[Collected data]
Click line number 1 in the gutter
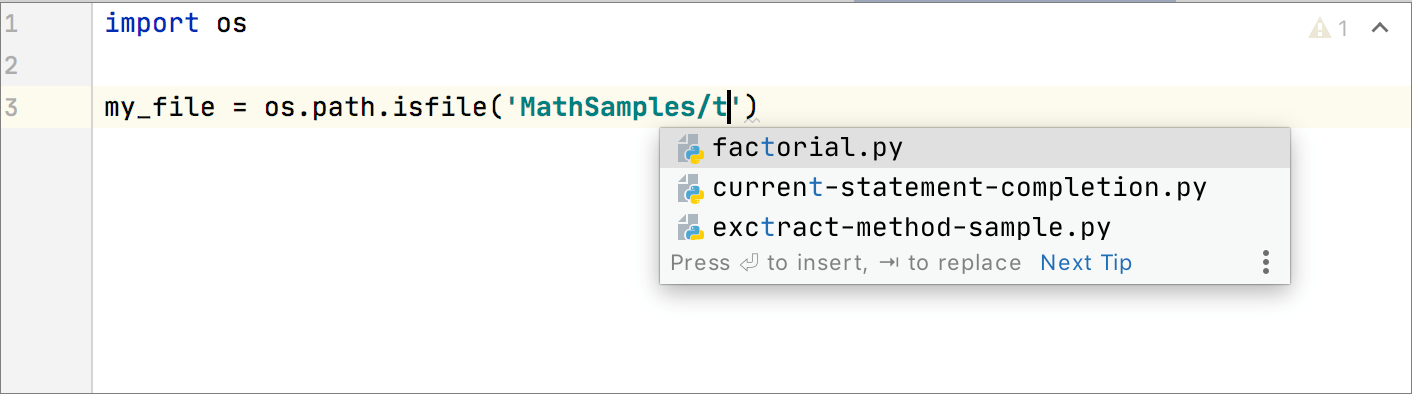1412x394 pixels. 10,24
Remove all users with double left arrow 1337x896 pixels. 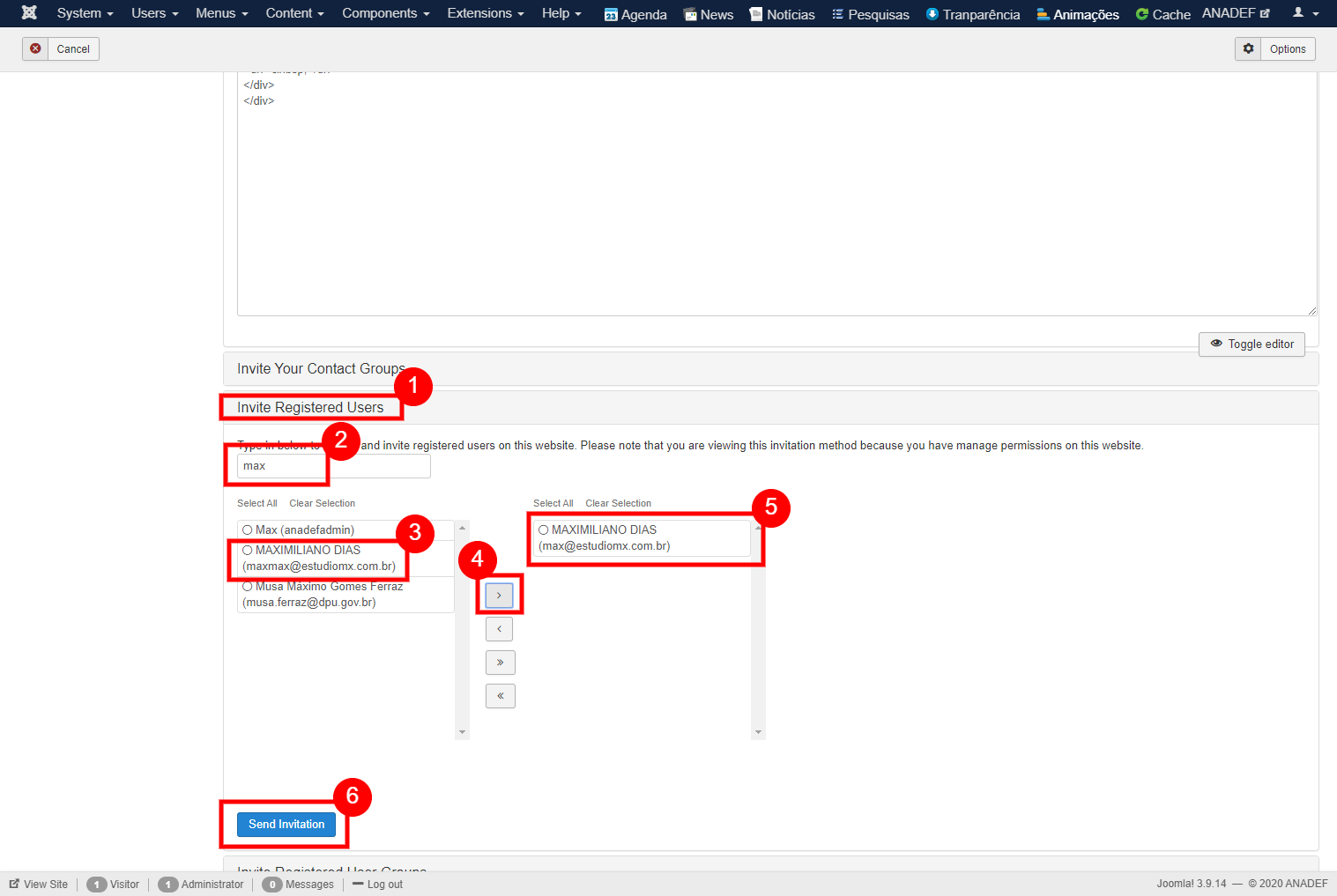tap(500, 696)
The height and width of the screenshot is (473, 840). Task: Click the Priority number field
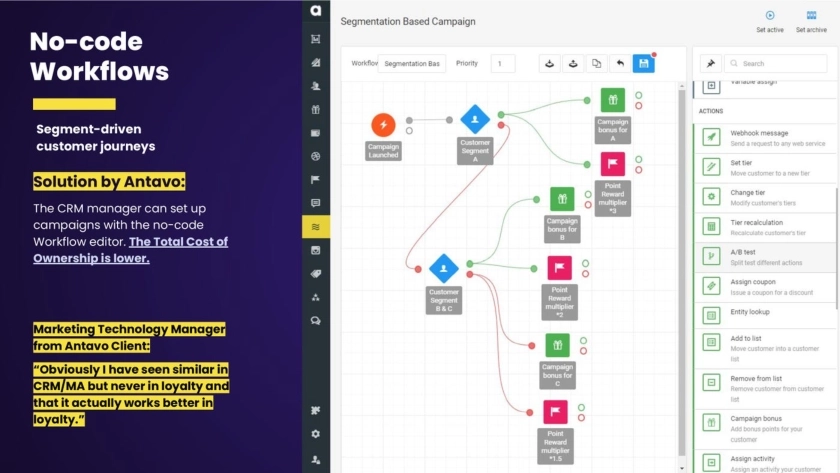tap(503, 63)
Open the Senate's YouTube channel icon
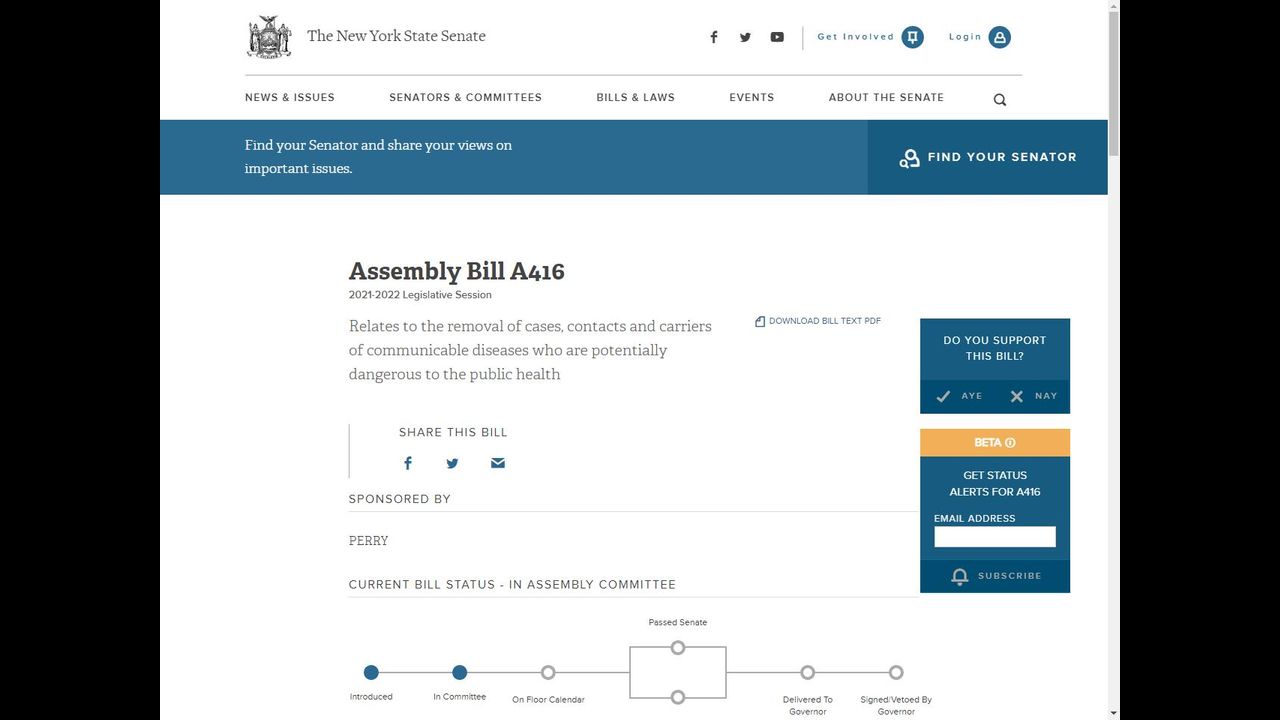This screenshot has width=1280, height=720. click(777, 37)

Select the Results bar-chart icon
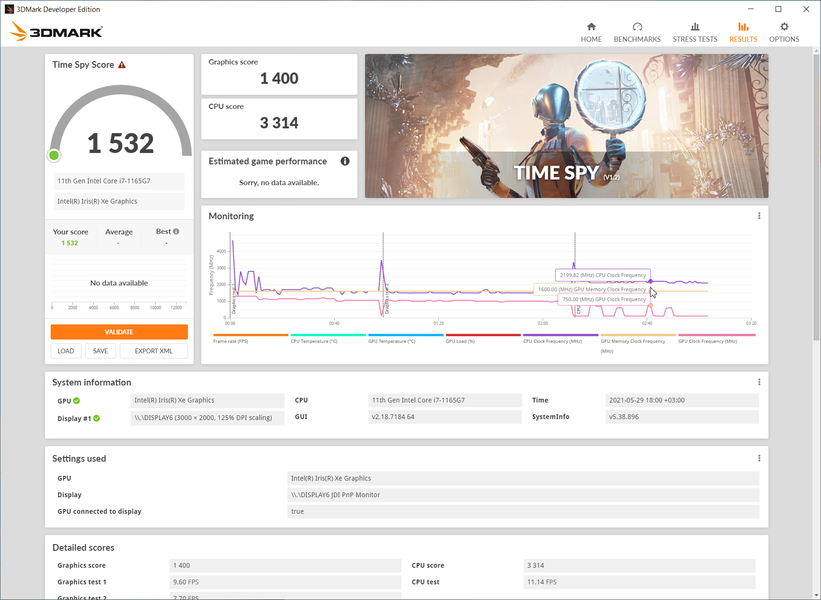tap(743, 27)
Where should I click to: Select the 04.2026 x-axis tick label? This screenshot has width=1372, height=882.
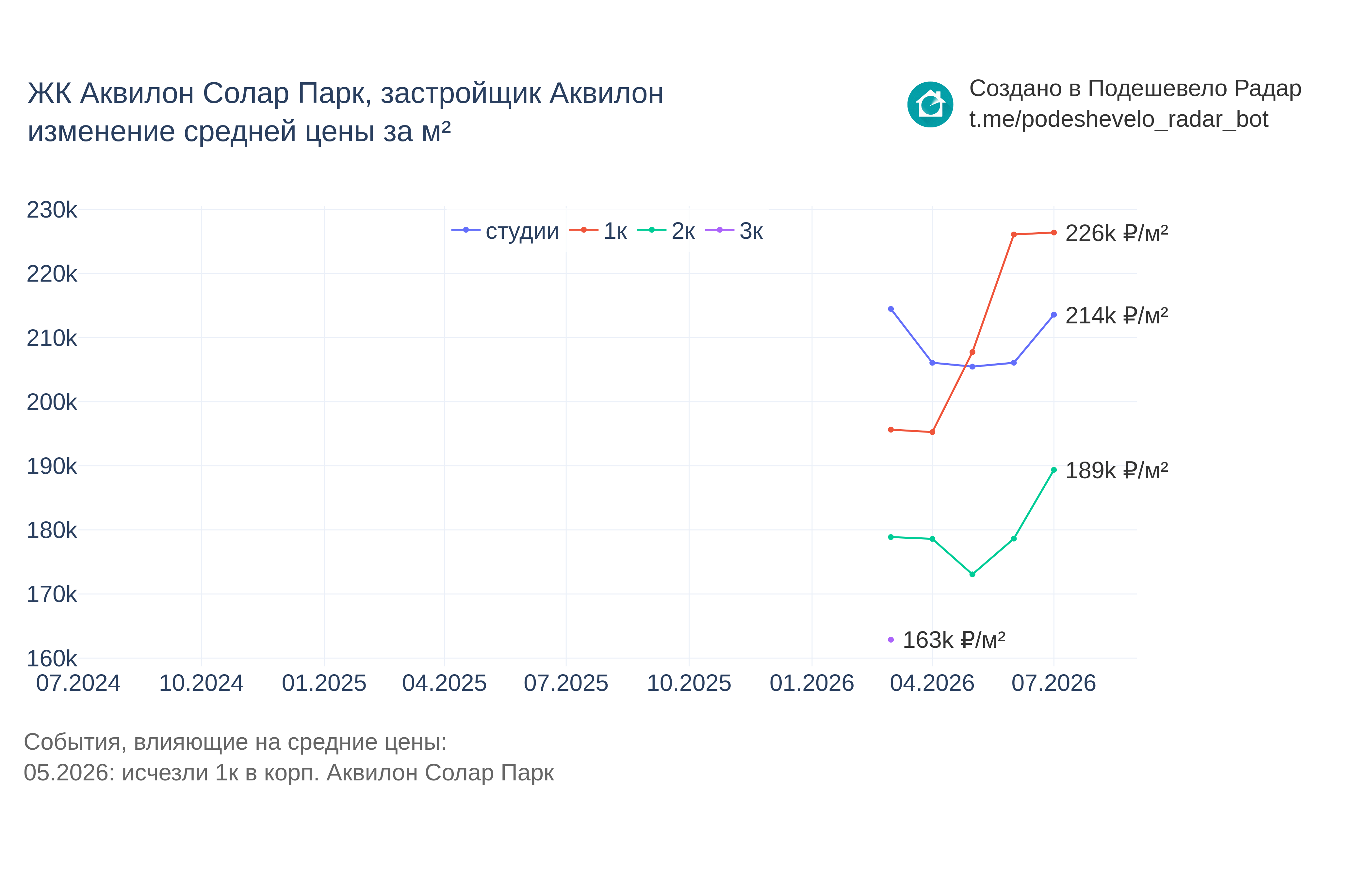click(x=932, y=683)
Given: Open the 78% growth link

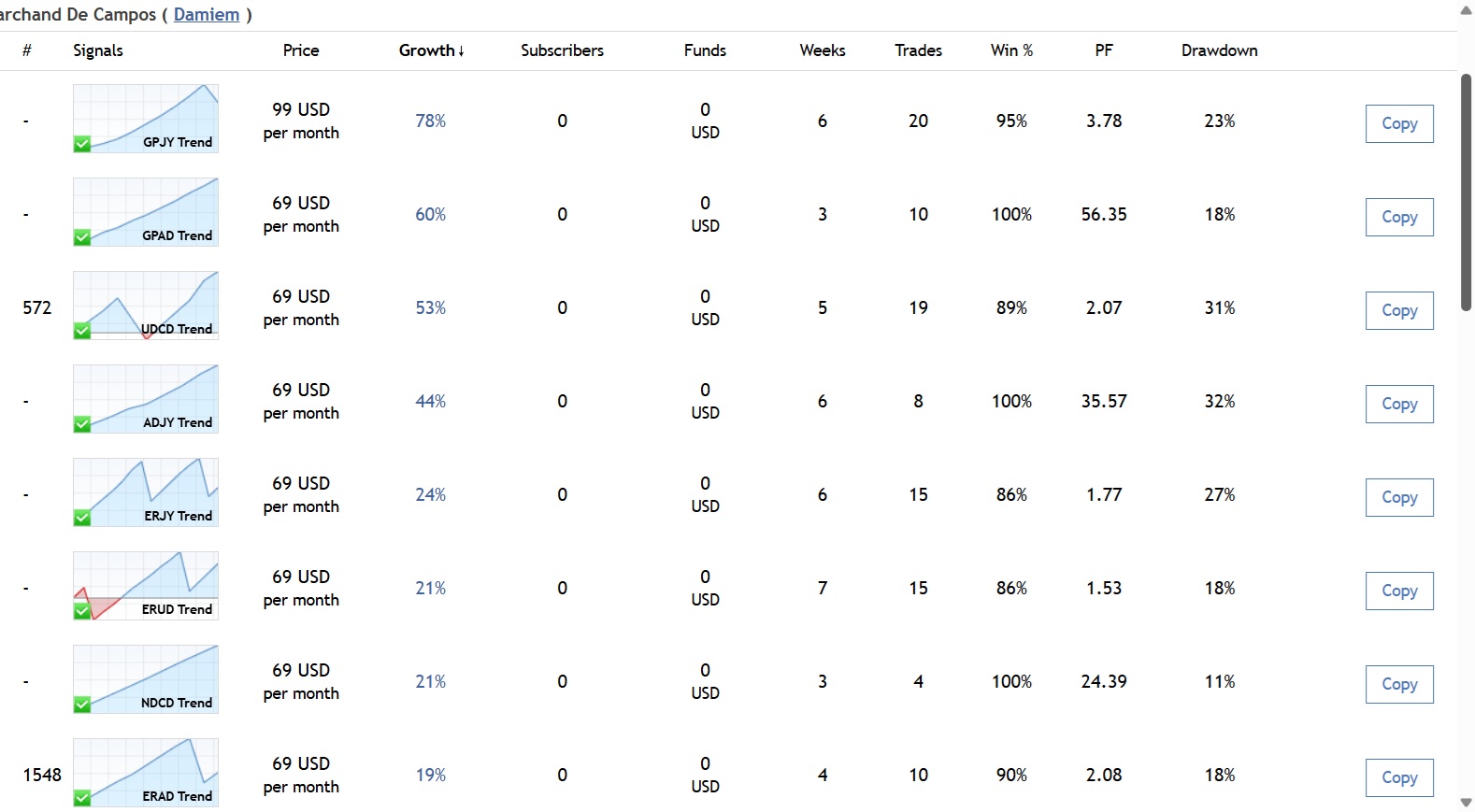Looking at the screenshot, I should pos(430,121).
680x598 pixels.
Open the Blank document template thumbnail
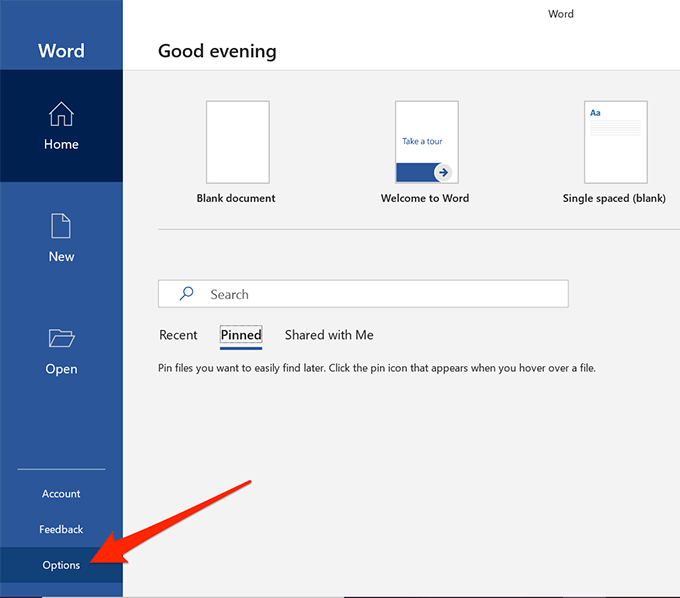tap(237, 141)
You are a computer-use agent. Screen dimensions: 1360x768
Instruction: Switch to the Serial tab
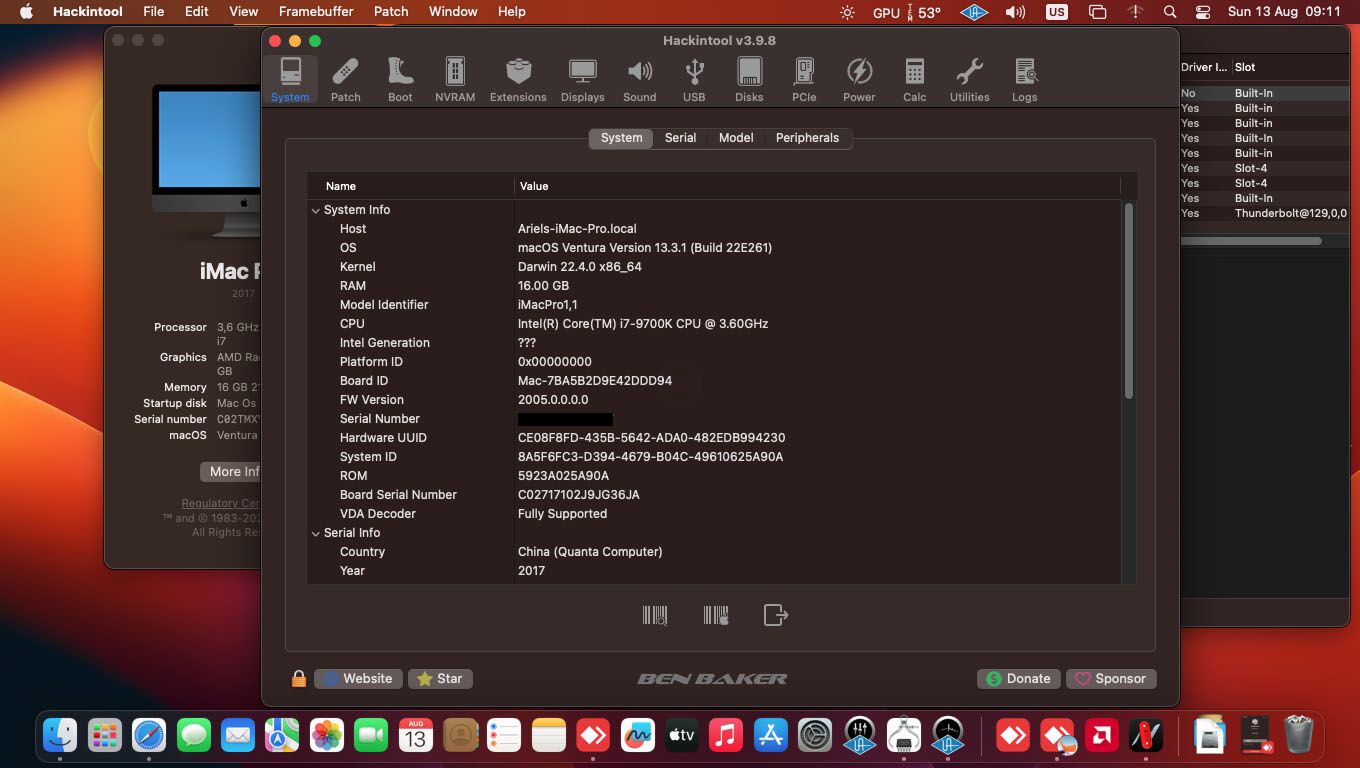point(680,138)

» **Work instruction**: Line by line and exactly, reproduce the span from the line with "Where should I" through the end of the data above, both ends included, with pictures left out.

» **Exercise answer**:
Where should I click to: Select the 04.2026 x-axis tick label? This screenshot has width=1372, height=882.
click(x=932, y=683)
Given: Open the 78% growth link

Looking at the screenshot, I should pos(430,121).
680x598 pixels.
Open the Blank document template thumbnail
tap(237, 141)
You are a computer-use agent. Screen dimensions: 1360x768
Instruction: Switch to the Serial tab
point(680,138)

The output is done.